Apache Sqoop is a tool designed to efficiently transfer bulk data to and fro Apache Hadoop and structured datastores such as Relational databases.

We  can use Sqoop to import data from external structured data stores into Hadoop Distributed File System or related systems like Hive and HBase. Similarly,  Sqoop can be used to extract data from Hadoop and export it to external structured data stores such as Relational databases and Enterprise data warehouses. …

Sqoop Import:

Import of data to HDFS  happens in two steps.

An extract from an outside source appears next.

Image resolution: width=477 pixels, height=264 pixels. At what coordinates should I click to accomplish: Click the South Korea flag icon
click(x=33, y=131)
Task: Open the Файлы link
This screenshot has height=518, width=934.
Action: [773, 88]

  •  First Sqoop examines  the database to gather the metadata for the data being imported.
  • Second step is a map-only Hadoop job that submits data to the cluster .This job performs the actual data transfer using the metadata captured in the first step.


Sqoop Import Syntax:

Here  is the syntax to import all records from MySQL database table:

$ sqoop  import \

–connect jdbc:mysql://<IP_ADDRESS/HOST_NAME>:<PORT_NO>/<DB_NAME> \

–username <database_user_name> \

–password <database_password> \

–table <table_name>

import: This is the sub-command that instructs Sqoop to initiate import.

–connect <connection_string>, –username <user_name>, –password <password>: These are connection parameters used to connect with the database. These are very same connection parameters we use to connect to the database via JDBC connection.

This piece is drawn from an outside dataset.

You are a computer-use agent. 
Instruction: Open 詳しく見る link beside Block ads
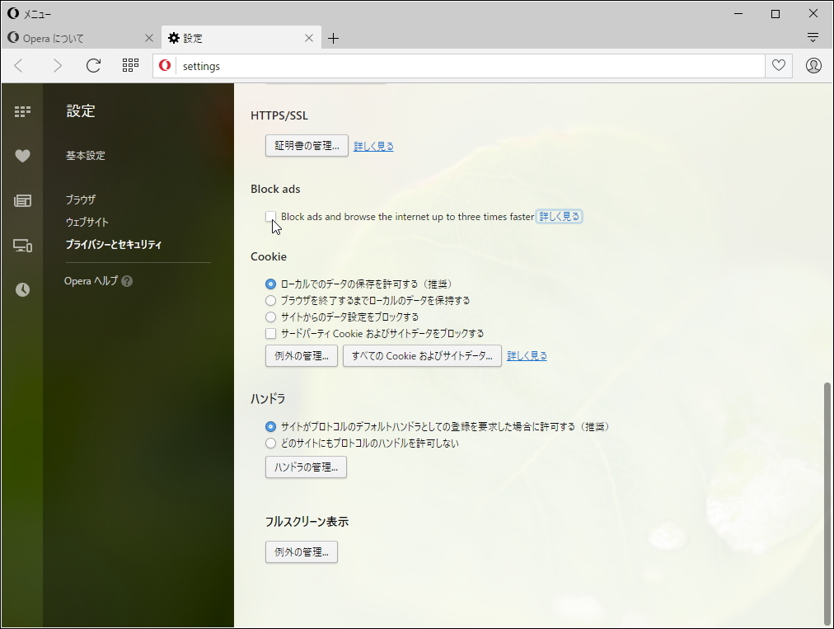coord(560,215)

 –table <table_name>: This parameter specifies the table from which  data will be imported.


Sqoop Export:

The export  happens in two steps.

  • The first step is to introspect the database for metadata.
  • The second step is to transfer the data.

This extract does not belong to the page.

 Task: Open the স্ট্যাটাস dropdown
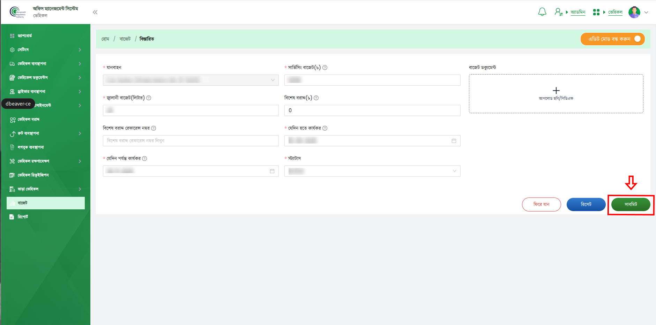coord(372,171)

Sqoop divides the input data set into splits and then uses individual map tasks to push the splits to the database. Each map task performs this transfer over many transactions in order to ensure optimal throughput and minimal resource utilization.


Sqoop Export Syntax:

Here is the syntax to export the data from Hadoop Eco System

$ sqoop export \

–connect jdbc:mysql<IP_ADDRESS/HOST_NAME>:<PORT_NO>/<DB_NAME> \

–username <database_user_name> \

–password <database_password> \

–table <table_name> \

export-dir <hdfs_path>

export: This is the sub-command that instructs Sqoop to initiate export.

–export-dir <hdfs_path>: This is the directory from which data will be exported.